» Request:
Reproduce the part of the material that opens with the line containing "Click the soap bars variety pack thumbnail" and closes with the end of the material, replacing "thumbnail" with "preview image" and keeping everything else unchanged. Omit the pictures from your answer.

» Supplied records:
┄┄┄┄┄┄┄┄┄┄

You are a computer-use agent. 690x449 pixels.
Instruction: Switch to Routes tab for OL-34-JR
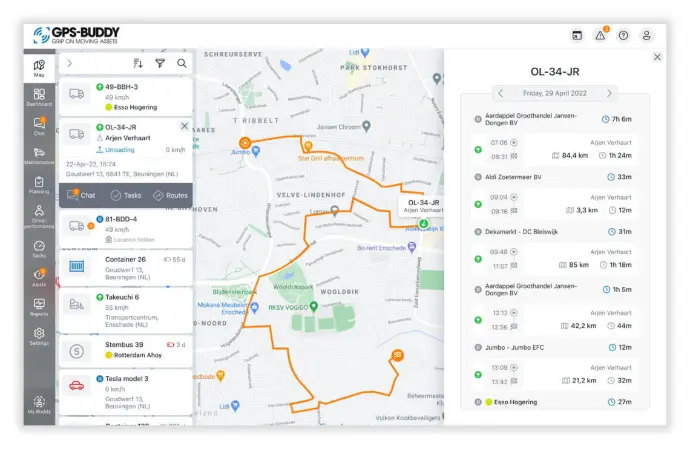pyautogui.click(x=170, y=196)
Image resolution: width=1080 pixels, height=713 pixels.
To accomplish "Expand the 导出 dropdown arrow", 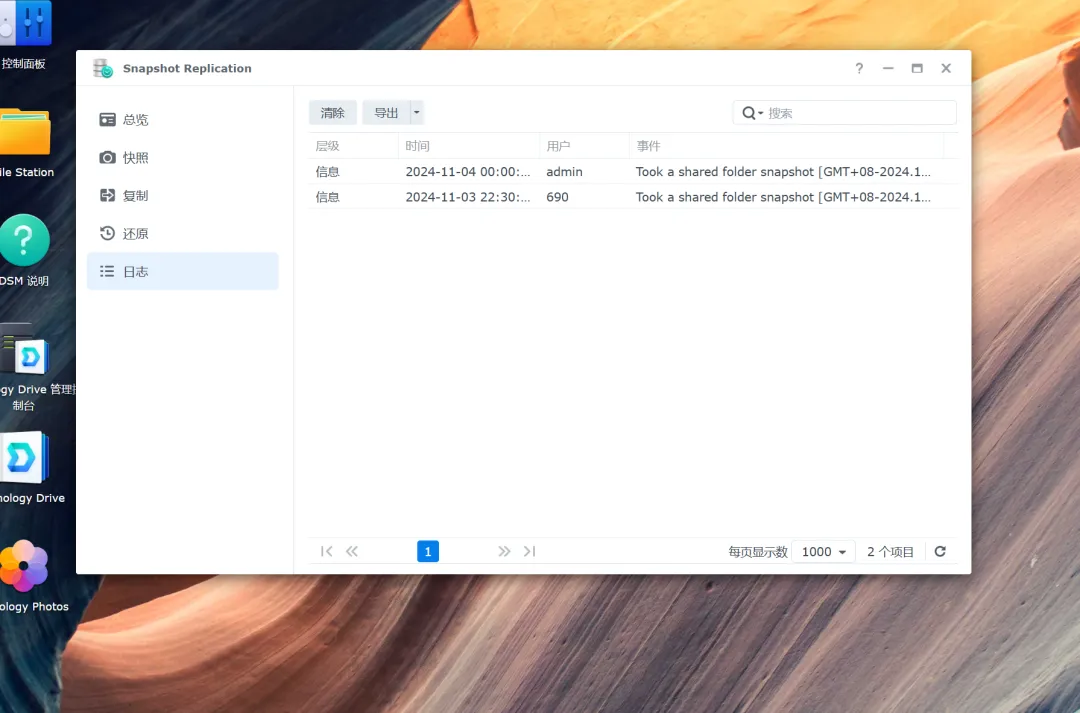I will (x=417, y=113).
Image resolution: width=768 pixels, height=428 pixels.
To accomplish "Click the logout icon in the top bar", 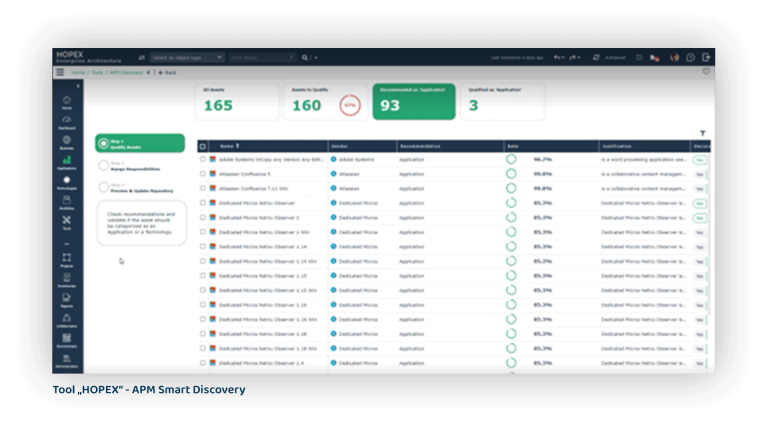I will pos(706,58).
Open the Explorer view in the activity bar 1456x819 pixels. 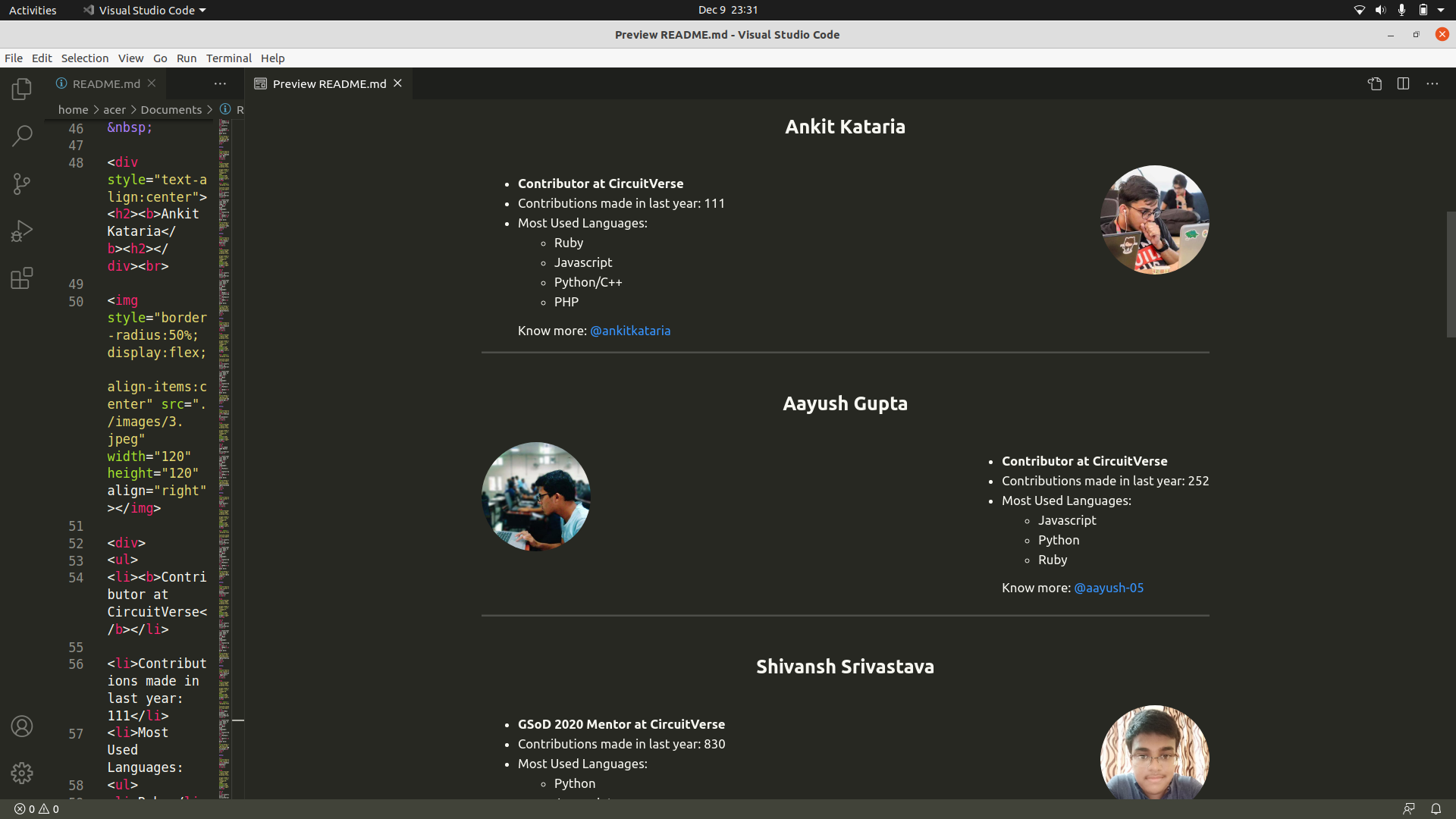click(x=21, y=89)
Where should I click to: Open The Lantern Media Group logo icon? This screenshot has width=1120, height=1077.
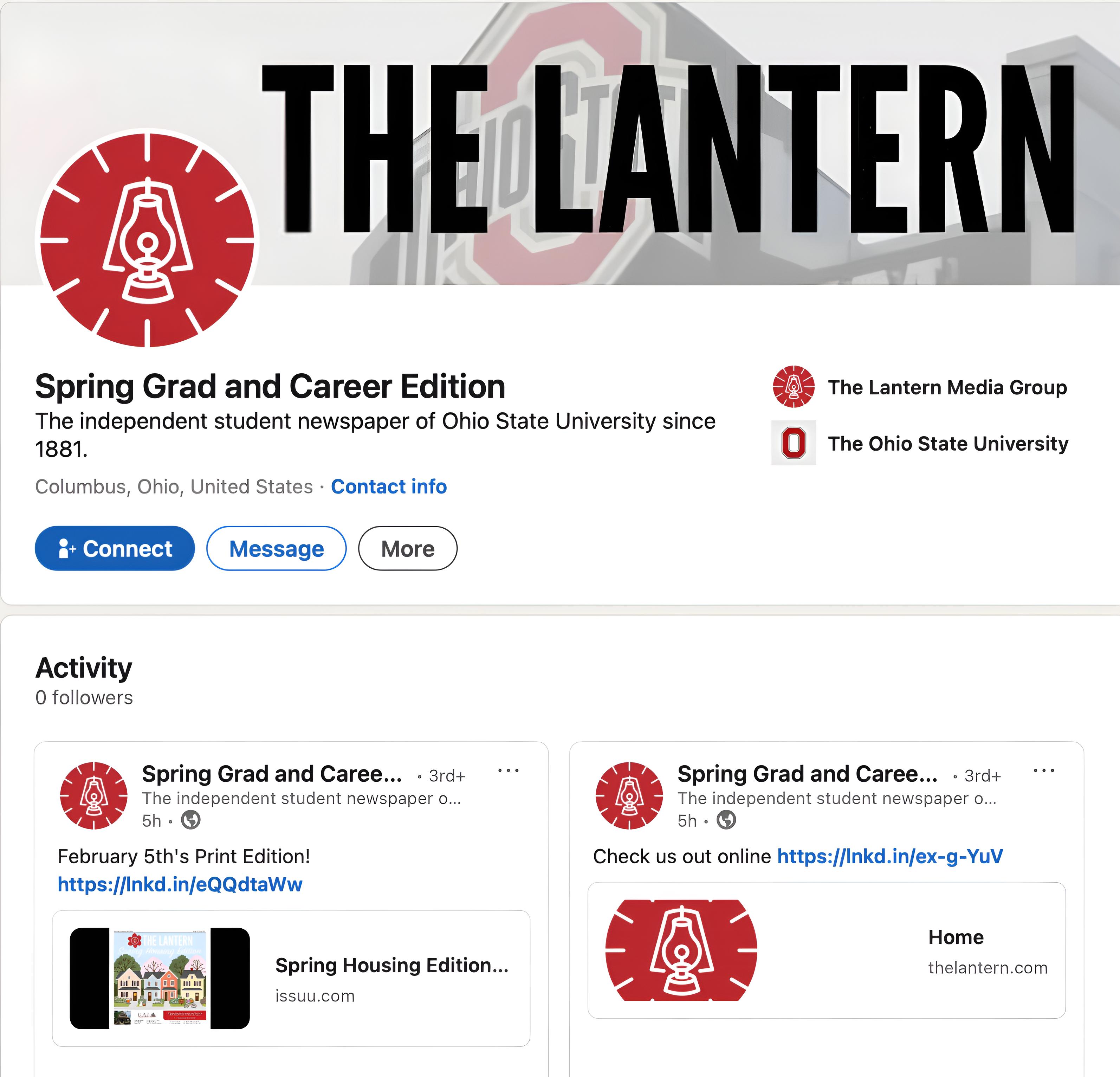coord(793,387)
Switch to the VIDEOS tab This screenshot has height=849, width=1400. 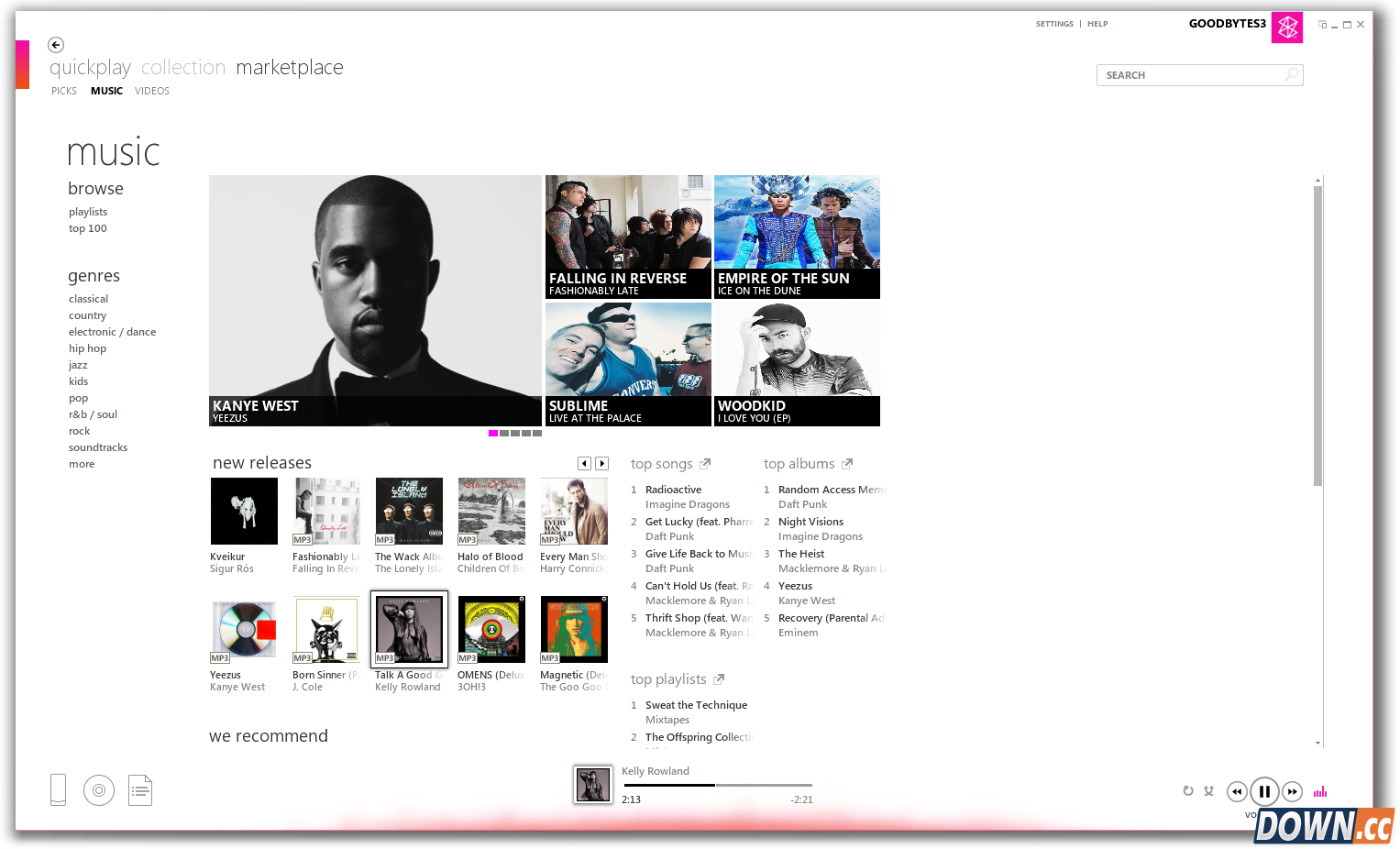[x=152, y=91]
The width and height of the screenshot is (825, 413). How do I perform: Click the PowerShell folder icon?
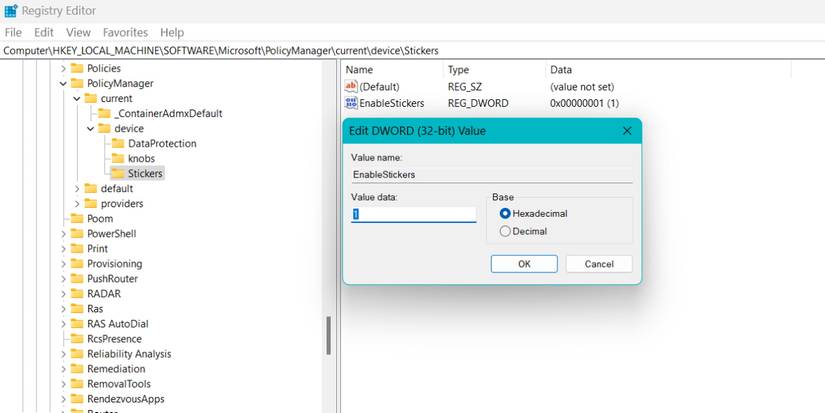[x=77, y=233]
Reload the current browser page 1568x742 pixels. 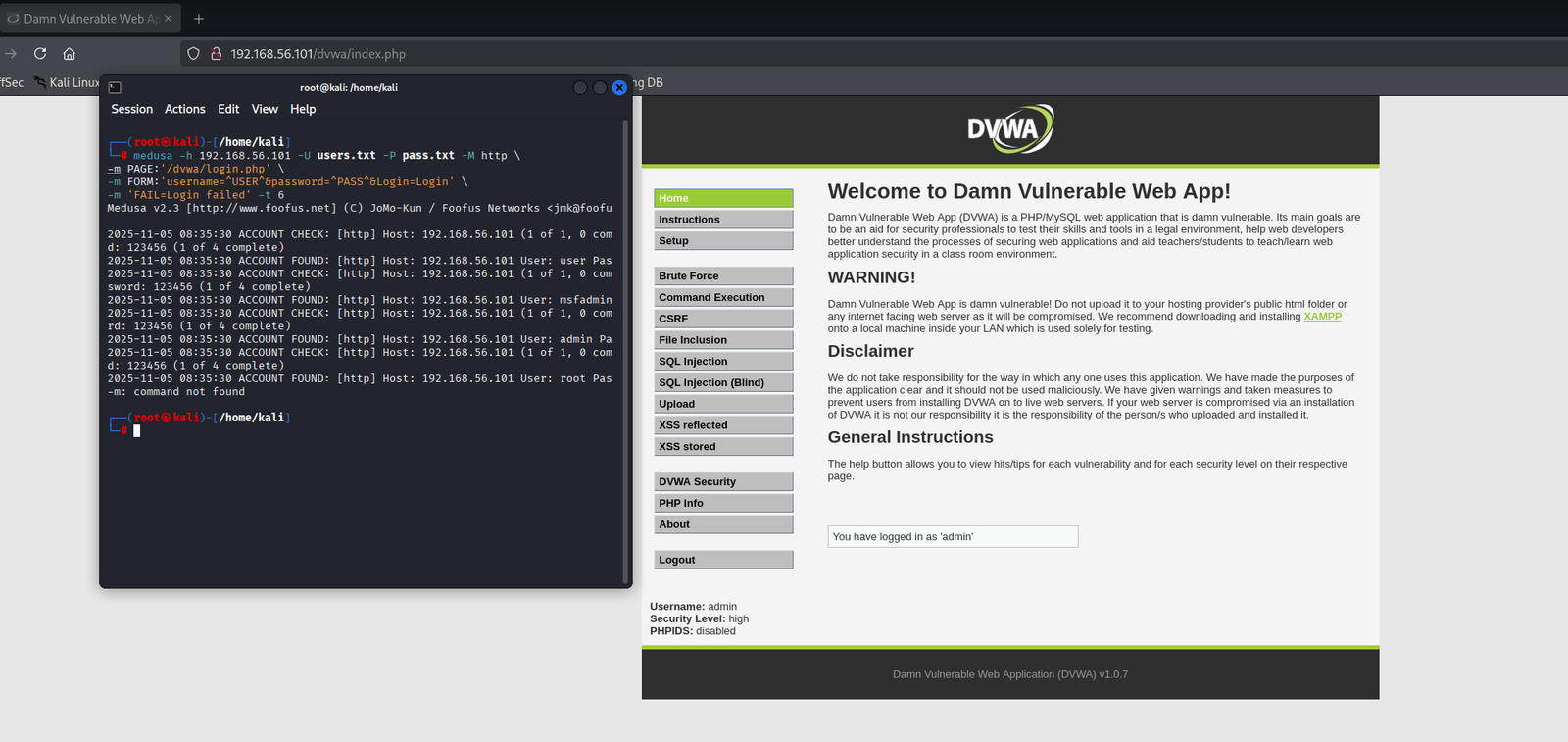pos(40,54)
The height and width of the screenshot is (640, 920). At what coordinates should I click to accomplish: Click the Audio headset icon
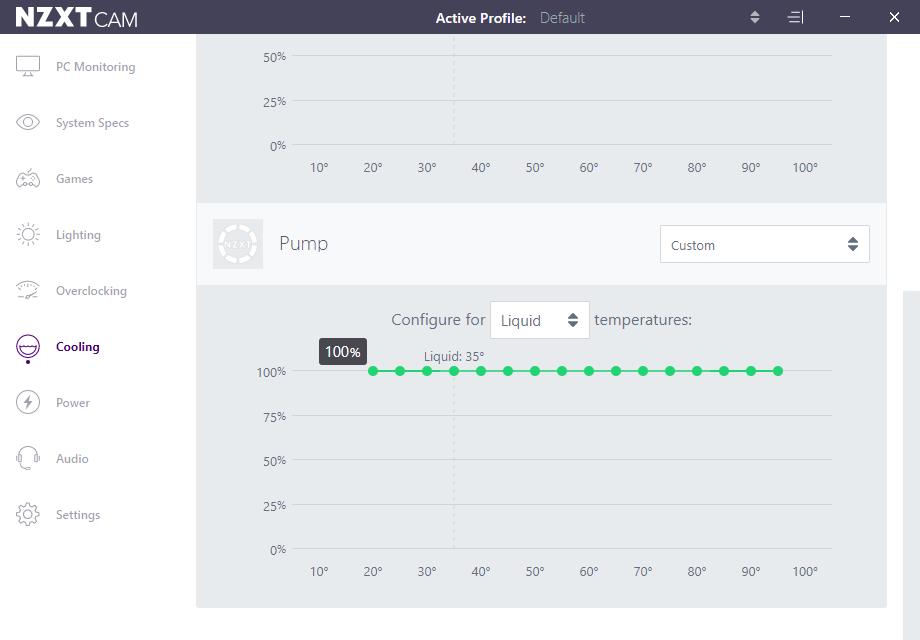tap(28, 459)
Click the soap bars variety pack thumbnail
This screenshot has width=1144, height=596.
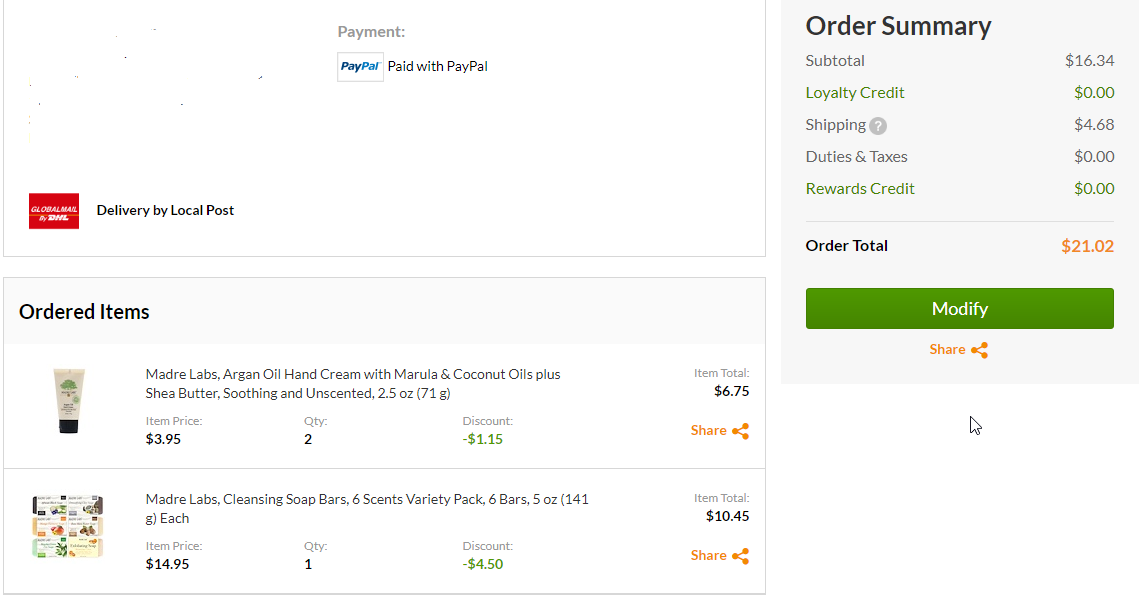click(67, 525)
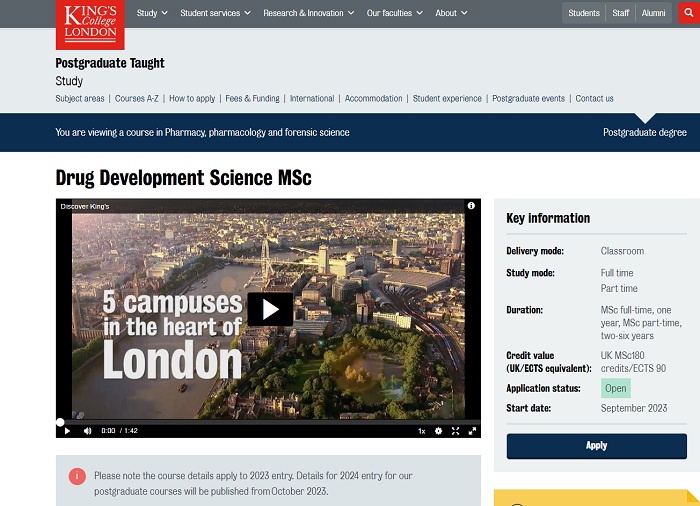The image size is (700, 506).
Task: Open video settings gear icon
Action: (437, 431)
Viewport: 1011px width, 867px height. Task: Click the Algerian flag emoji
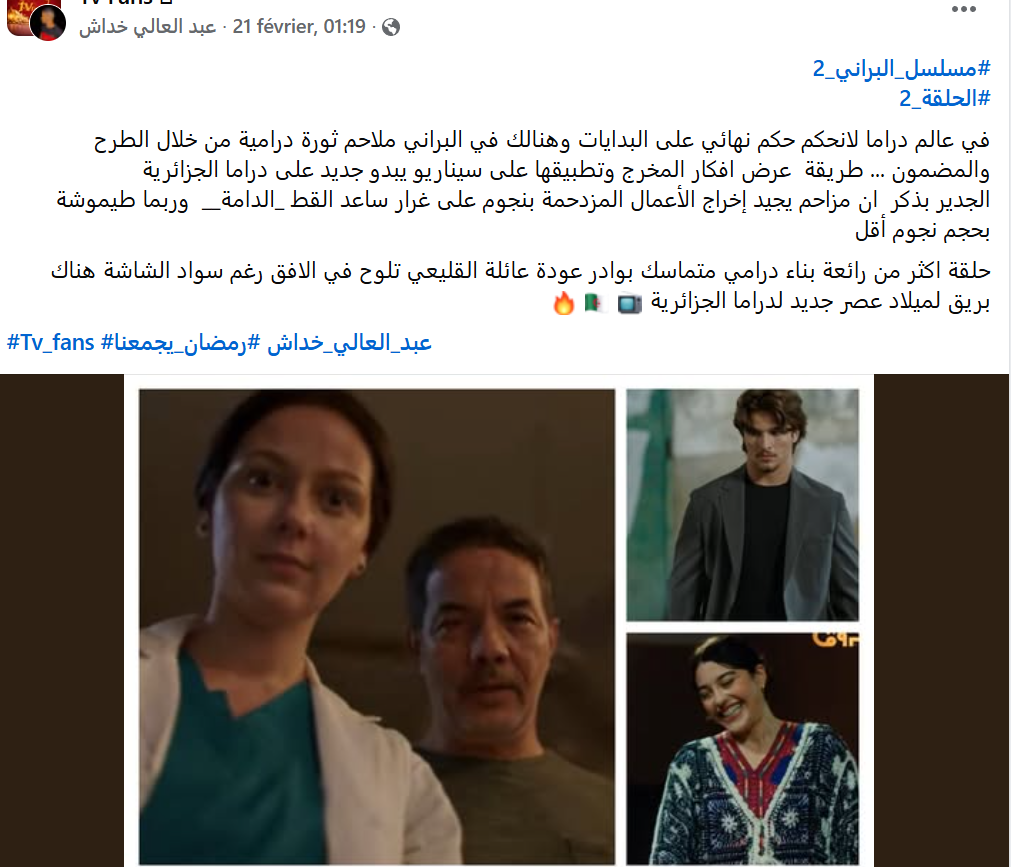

┄┄┄┄┄┄┄┄┄┄

» Full response:
Click the soap bars variety pack preview image
This screenshot has width=1144, height=596.
click(67, 525)
The image size is (700, 506).
Task: Open video settings gear icon
Action: (437, 431)
Viewport: 1011px width, 867px height. Task: Click the Algerian flag emoji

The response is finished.